The poll finds an unsurprising 84-10 in support of permitting death to come from natural causes by withdrawing life-sustaining treatment or other measures. Count me among the majority. As a former hospice volunteer, whose father died while under hospice care, I understand completely the importance of having the right not to have a respirator, chemotherapy, surgery, or even antibiotics. In the old parlance, people should not be hooked up to machines against their will.

However, I believe that feeding tubes should be analyzed differently. I believe cutting off feeding tubes from people based on quality of life judgments or cognitive impairment alone is immoral.

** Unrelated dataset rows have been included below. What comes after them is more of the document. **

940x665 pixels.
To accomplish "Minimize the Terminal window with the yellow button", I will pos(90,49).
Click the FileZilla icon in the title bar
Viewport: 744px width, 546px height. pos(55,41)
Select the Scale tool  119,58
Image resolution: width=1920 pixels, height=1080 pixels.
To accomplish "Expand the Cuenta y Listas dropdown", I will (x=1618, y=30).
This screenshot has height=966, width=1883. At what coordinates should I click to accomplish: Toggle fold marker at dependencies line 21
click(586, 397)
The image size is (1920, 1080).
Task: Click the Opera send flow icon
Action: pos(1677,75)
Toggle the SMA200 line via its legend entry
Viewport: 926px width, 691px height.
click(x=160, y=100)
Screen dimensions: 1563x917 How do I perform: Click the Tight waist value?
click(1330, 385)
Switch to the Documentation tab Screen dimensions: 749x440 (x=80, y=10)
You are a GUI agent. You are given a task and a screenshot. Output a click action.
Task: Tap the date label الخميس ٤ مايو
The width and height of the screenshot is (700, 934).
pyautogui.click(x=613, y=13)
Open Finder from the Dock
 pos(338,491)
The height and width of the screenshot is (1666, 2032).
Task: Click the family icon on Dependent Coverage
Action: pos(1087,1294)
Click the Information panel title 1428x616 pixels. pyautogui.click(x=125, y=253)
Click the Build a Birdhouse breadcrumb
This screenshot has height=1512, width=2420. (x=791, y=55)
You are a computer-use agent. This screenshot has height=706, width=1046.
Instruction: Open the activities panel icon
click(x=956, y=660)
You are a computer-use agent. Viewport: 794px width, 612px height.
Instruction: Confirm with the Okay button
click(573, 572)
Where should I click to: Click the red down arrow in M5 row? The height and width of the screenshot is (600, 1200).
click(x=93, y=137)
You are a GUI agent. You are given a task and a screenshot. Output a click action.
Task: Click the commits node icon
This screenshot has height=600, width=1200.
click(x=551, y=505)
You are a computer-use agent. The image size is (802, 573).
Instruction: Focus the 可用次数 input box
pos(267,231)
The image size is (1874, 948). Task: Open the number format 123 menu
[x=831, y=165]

But I am not the dictator. It seem clear that people want the right to be dehydrated by removal or withholding of tube-supplied nutrition and hydration if they become profoundly cognitively disabled. And indeed, that is the law in all fifty states.

That being noted, it does seem to me that given the fact that depriving people of water and nutrition can only have one outcome, and given the profound symbolism inherent in refusing to provide such basic care, the responsibility for refusing feeding tubes should be on the patient and should have to put in writing. Absent that, the strong presumption of the law should be to provide such sustenance in all medically appropriate cases. Otherwise, we risk resurrecting the notion of the life unworthy of life wherein people are taken out to put them out of our misery.